According to an earlier report from the American Academy of Pediatrics, one of the largest manufacturers of flu vaccines in the nation has preemptively delayed its delivery schedule by four weeks. Sanofi Pasteur's products—which includes the Fluzone Quadrivalent and High-Dose vaccines, as well as the Flublok Quadrivalent—make up around 40 percent of the flu vaccine market in the United States, per CDC data cited by Medical Economics

Why are vaccines getting released later than usual, you might ask? It all has to do with the vaccine recommendations from the Food and Drug Administration and the World Health Organization; the latter is responsible for evaluating the latest strains of the flu virus before making recommendations to manufacturers, and it announced in March that it would need more time to evaluate the H3N2 strain across the Northern Hemisphere. That delay triggered a further delay for manufacturers who hope to get the vaccine to healthcare providers across the nation well before October's chilly weather arrives

A majority of vaccines have been shipped out to healthcare providers already, but some may be limited in availability—the American Academy of Pediatrics says that AstraZeneca's nasal mist flu vaccine, a popular alternative to the traditional shot for many children, could be in short supply in September. Reporters at WNBC New York share that many parents often opt for their children to receive a shot during their pre-school check-up. "We're going to create a list and prioritize the shots for our patients with a chronic illness or a young infant who might need it," Dr. Blair Guidera, a New York-based pediatrician, told WNBC.

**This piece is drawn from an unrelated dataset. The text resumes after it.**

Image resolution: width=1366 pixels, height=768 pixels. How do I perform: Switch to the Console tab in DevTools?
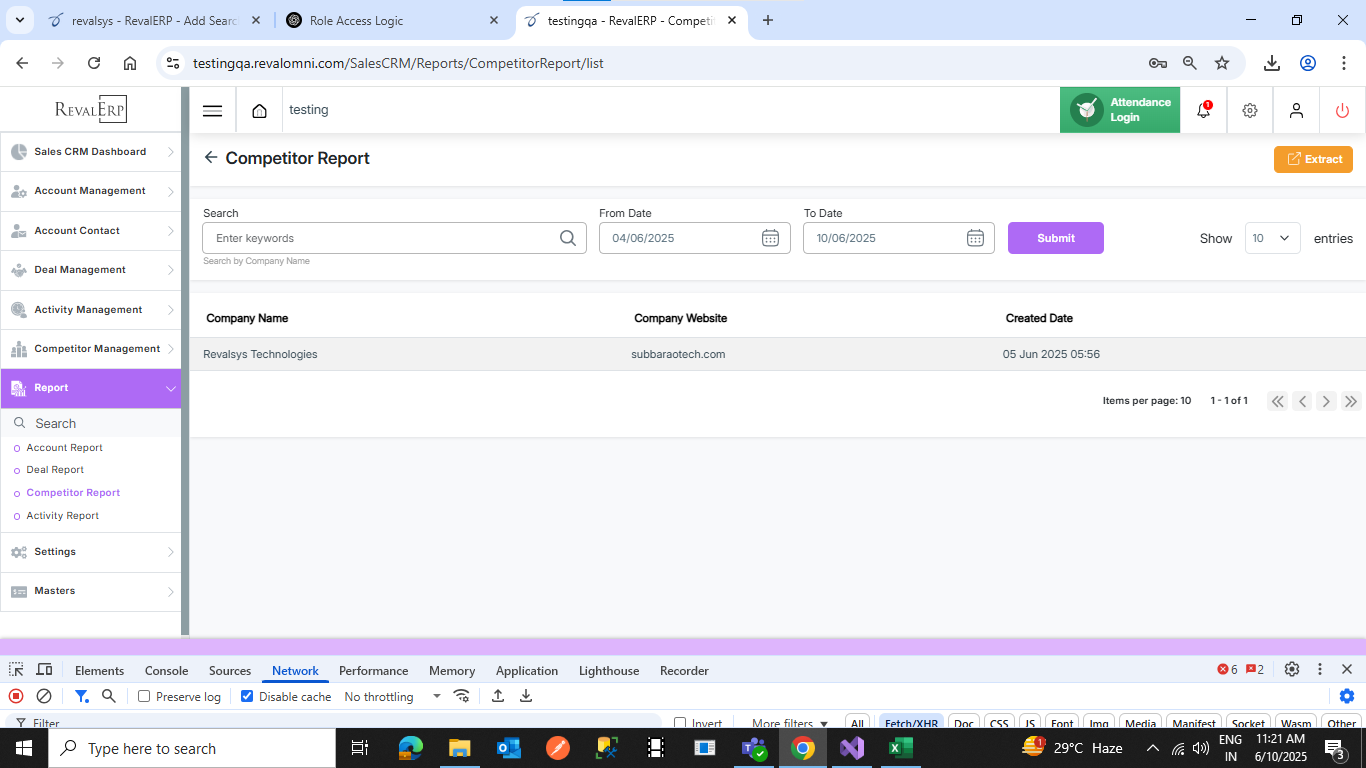click(166, 671)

If you have the option of receiving a flu shot at your doctor's office over the next few weeks and don't wish to return later in the season, you may want to get vaccinated earlier than usual. Getting vaccinated may help reduce the chances of being hospitalized due to the flu virus by upwards of 82 percent, according to CDC data. Even if you do contract the flu, the vaccine could help lessen the severity of your symptoms, which is a good reason to ask your healthcare provider about your vaccination schedule sooner rather than later.